“Happiness Curve” offers proof that you get wiser after the age of 50
NONFICTION The Happiness Curve
By Jonathan Rauch (Thomas Dunne)
Thanks to modern medicine, the life span of the average adult has increased by more than a decade and will probably expand even more in years to come. If that isn’t enough of a silver lining, journalist Jonathan Rauch offers even more good news about aging in his book “The Happiness Curve: Why Life Gets Better After 50.”
The optimistic, breezy title could easily be dismissed as wishful thinking. However, Rauch’s rosy projection is based less on new-age optimism than a review of a series of multicountry, big-data studies on happiness conducted over the past few decades. The findings by scholars from a range of disciplines consistently show that life satisfaction is U-shaped, with contentment high in the 20s, plunging at midage and taking a turn for the better after 50.
The ample scholarship on the “happiness curve” debunks many long-stand- ing beliefs about aging and happiness and shows that contrary to being over the hill, people over 50 are generally happier than they were during their 30s and 40s.
For example, the Office of National Statistics in England surveyed more than 300,000 people of different ages in 2014 and 2015 and asked, “Overall, how satisfied are you with your life nowadays?” Like other studies cited by Rauch, the results showed that life satisfaction was high between 20 and 34 and hit its lowest point around 49 or 50, then began to rise, peaking in the mid-60s.
Similarly, research on data sets from 37 countries by David Blanchflower, a Dartmouth College economics professor, found the same U in response to the question “If you were to consider your life in general, how happy or unhappy would you say you are, on the whole.” In another data set of 305,000 people in Britain, the U bottomed at age 49, which is also when stress and anxiety peaked.
In a paper Blanchflower co-authored with British colleague Andrew Oswald, they wrote: “We show that well-being reaches its minimum around the middle of life. The regularity is intriguing. The U shape is similar for males and females, and for each side of the Atlantic Ocean.” Analysis of the Gallup World Poll of 99 percent of the world’s adult population between 2010 and 2012 also showed that people got happier over time.
In a study of the data of 1 million Britons between the ages of 16 and 70, scholars found that the probability of depression peaked in the mid-40s. In yet another study of two states in the United States, the highest probability of consuming antidepressants occurred between ages 45 and 49. So, contrary to popular perceptions, depression is less common among the elderly than the middle-aged.

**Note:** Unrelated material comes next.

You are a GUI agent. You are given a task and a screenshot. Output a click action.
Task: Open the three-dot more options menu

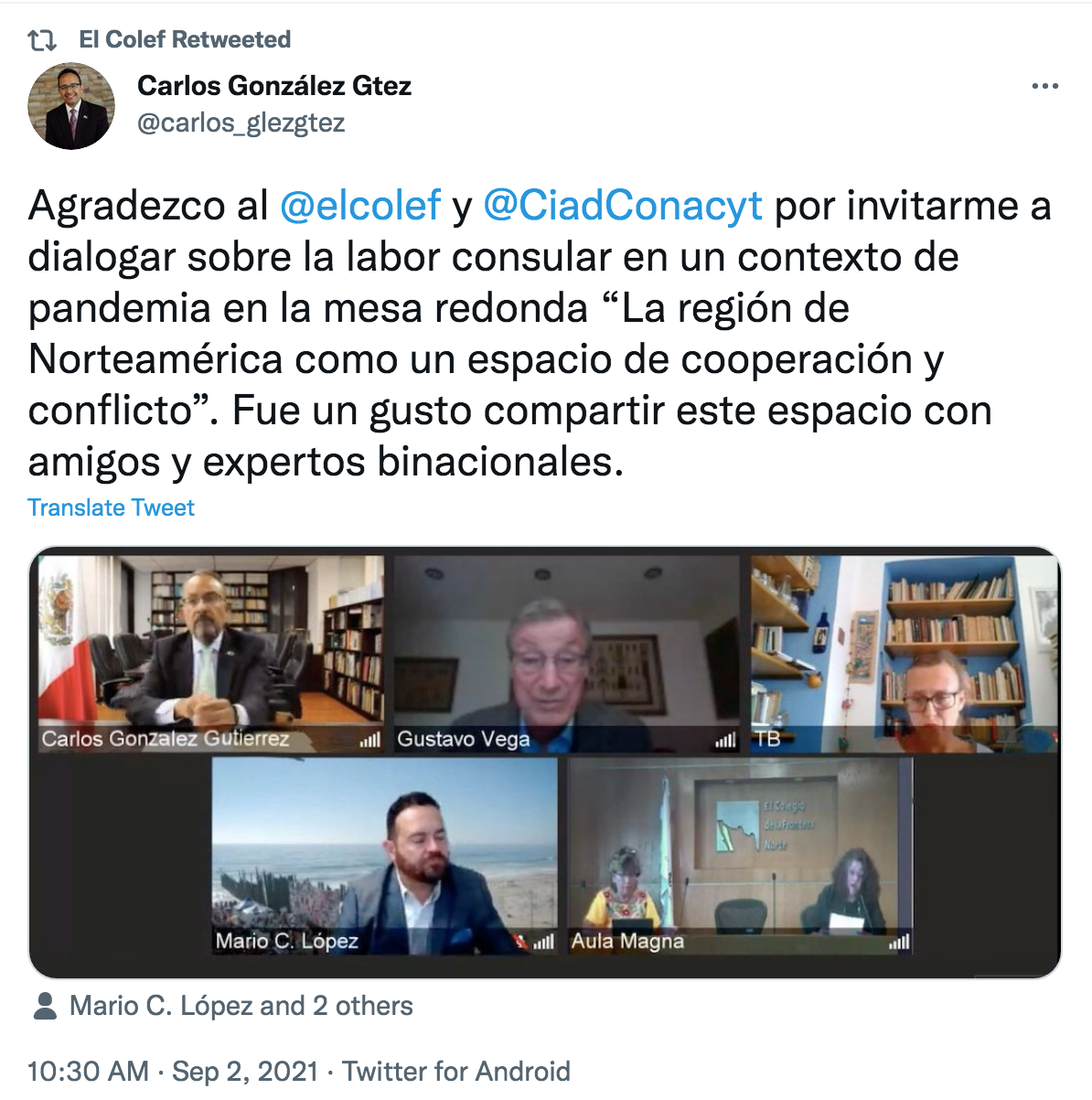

And the U is not unique to humans; it is also found in apes, according to a 2012 study by Oswald; Alex Weis, a comparative psychologist; and several collaborators. The study, “Evidence for a Midlife Crisis in Great Apes Consistent with the U-shape in Human Wellbeing,” says the U “may lie partly in the biology we share with closely related great apes.”
Not all of the research cited by Rauch is surprising. Research on wisdom, for example, suggests its correlation with age, and in the United States, people in the highest income group were found to be almost twice as likely as people in the lowest group to describe themselves as “very happy.”

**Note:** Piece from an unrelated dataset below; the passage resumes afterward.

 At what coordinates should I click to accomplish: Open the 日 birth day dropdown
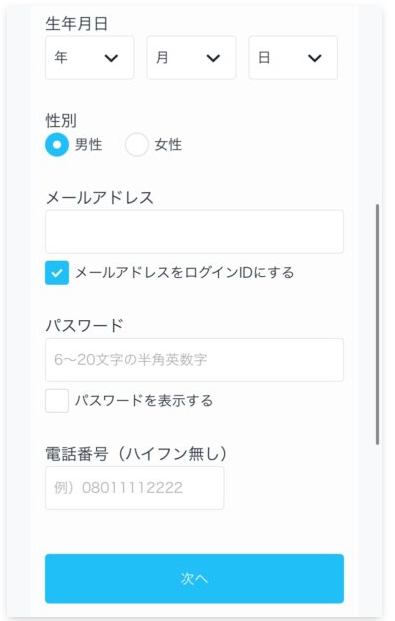click(293, 58)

But given the variables among people’s experiences, it is impossible to meaningfully apply the curve found in large data sets to an individual. An unhappy 60-year-old who was more content at 30 or 40 could find the conclusions irrelevant. The Ucurve, Rauch cautions, “is not an inevitability; it’s a tendency.” But it’s a tendency that drives the 218 pages of text, which become somewhat redundant once the curve is substantially established. Similarly, interviews Rauch conducted, sprinkled throughout the book, sometimes detract from the far more compelling scholarship. Many of the interviewees are introduced by only a first name and occupation that serve to underscore their obscurity. At times Rauch chronicles the trajectory of his own life, presumably to show that it tracks with the book’s central premise.

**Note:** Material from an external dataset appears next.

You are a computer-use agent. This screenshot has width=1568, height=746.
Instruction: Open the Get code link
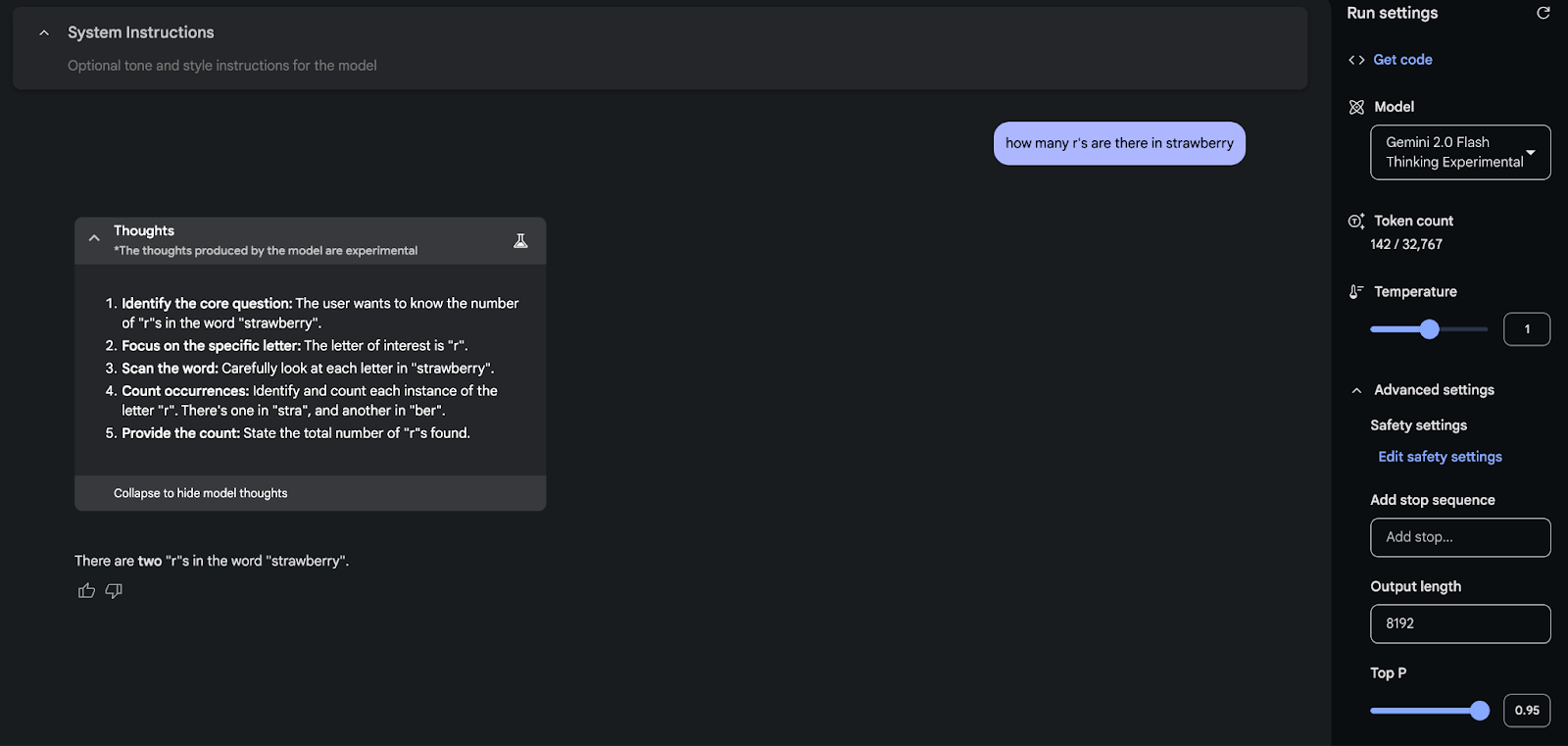pos(1402,60)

“In my own forties,” he writes, “my life satisfaction was low, and much lower than I thought it should be.” Like the other personal stories, the reflection seems immaterial given the range of experiences that contribute to one’s personal contentment at a given age. The utility of the anecdotes is further undermined by Rauch himself, who writes that the happiness curve “shows up more clearly and consistently after filtering out people’s life circumstances than before.” For instance, while unemployment substantially affects life satisfaction, Blanchflower and Oswald found that going from age 20 to 45 “decreases life satisfaction by about a third as much as becoming unemployed.” And the World Values Survey, which polls people in 150 countries about their life satisfaction, found that social interaction was among the factors that most contributed to wellbeing. Other studies had similar findings. “If required to choose,” Rauch writes, “the experiments show, you would be better off with less health but more social ties than the other way around.”
The strength of the book, then, is less the personal anecdotes than what appears to be overwhelming evidence of a happiness curve after 50 that could inspire a societal reassessment of later-life planning.